Organ Quality Varies According to Transplant Center
Liver transplant centers with higher volume, local competition more likely to use low-quality organs
MONDAY, May 16 (HealthDay News) -- The quality of deceased-donor organs available for transplantation varies based on characteristics of the transplant center, according to a study published in the May issue of the American Journal of Transplantation.
Michael L. Volk, M.D., from the University of Michigan in Ann Arbor, and colleagues evaluated whether the quality of donor livers used in transplants varies between transplant centers, and whether some centers systematically use lower-quality organs. A total of 23,810 adults who underwent deceased-donor liver transplantation between January 2005 and February 2009 were included in the analysis. Variations in the donor risk index (DRI) were measured by region, organ procurement organization (OPO), and transplant center.

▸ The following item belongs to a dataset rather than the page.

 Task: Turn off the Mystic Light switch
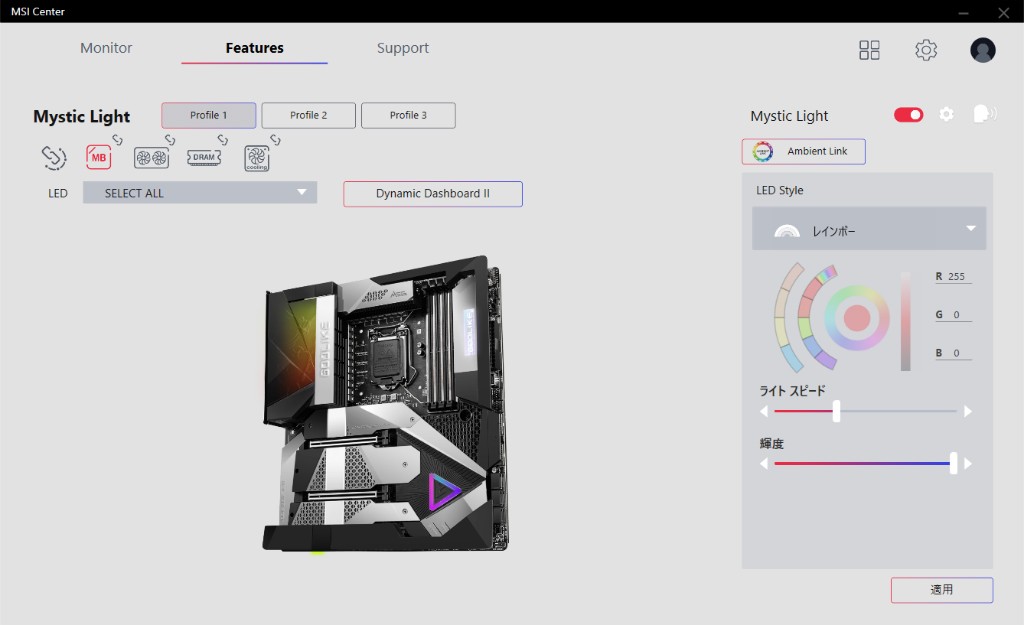pos(908,115)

The investigators found that the mean DRI for transplant centers ranged from 1.24 to 1.74, even after adjusting for geographic region and OPO. Centers with higher volume, and those with competing centers within their OPO, were more likely to use organs with high risk, particularly for recipients with lower model for end-stage liver disease scores. Waiting-list mortality rates were similar in centers that use high-risk organs, but they tended to have an increased post-transplant mortality (hazard ratio, 1.10 for a mean DRI increase of 0.1).
"These findings provide further evidence that decision making about organ quality is influenced by external forces, and emphasizes the importance of transparency in organ acceptance practices," the authors write.